State how many lines in the data below contain the string "banner", matching case exactly, and give only the number.

--- ENTRIES PROVIDED ---
···

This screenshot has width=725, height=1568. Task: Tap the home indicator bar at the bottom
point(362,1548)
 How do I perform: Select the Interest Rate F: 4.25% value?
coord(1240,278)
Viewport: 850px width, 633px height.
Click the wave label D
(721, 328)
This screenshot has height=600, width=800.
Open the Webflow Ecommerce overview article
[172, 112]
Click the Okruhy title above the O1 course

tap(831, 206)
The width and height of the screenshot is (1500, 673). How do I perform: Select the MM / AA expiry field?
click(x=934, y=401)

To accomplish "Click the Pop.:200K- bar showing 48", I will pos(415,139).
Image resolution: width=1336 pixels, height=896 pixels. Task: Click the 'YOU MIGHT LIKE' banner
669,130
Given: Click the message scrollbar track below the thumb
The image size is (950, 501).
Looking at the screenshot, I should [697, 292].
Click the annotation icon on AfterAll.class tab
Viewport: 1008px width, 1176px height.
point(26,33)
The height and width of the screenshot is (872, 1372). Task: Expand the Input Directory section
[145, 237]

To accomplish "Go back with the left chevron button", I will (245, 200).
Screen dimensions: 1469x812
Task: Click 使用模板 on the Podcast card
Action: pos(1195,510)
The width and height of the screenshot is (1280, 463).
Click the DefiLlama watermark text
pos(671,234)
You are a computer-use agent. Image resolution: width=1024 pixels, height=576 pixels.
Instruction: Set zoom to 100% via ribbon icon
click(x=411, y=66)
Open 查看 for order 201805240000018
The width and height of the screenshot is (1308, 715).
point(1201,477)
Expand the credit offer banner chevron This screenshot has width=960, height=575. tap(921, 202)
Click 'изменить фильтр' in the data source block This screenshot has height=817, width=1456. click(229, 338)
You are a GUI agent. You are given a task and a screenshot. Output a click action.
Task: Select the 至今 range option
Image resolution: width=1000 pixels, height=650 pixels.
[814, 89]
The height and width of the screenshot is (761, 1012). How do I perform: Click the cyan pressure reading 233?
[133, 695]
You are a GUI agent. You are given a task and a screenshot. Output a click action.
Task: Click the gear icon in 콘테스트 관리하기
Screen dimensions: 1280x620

···

--- EXERCISE ANSWER ---
2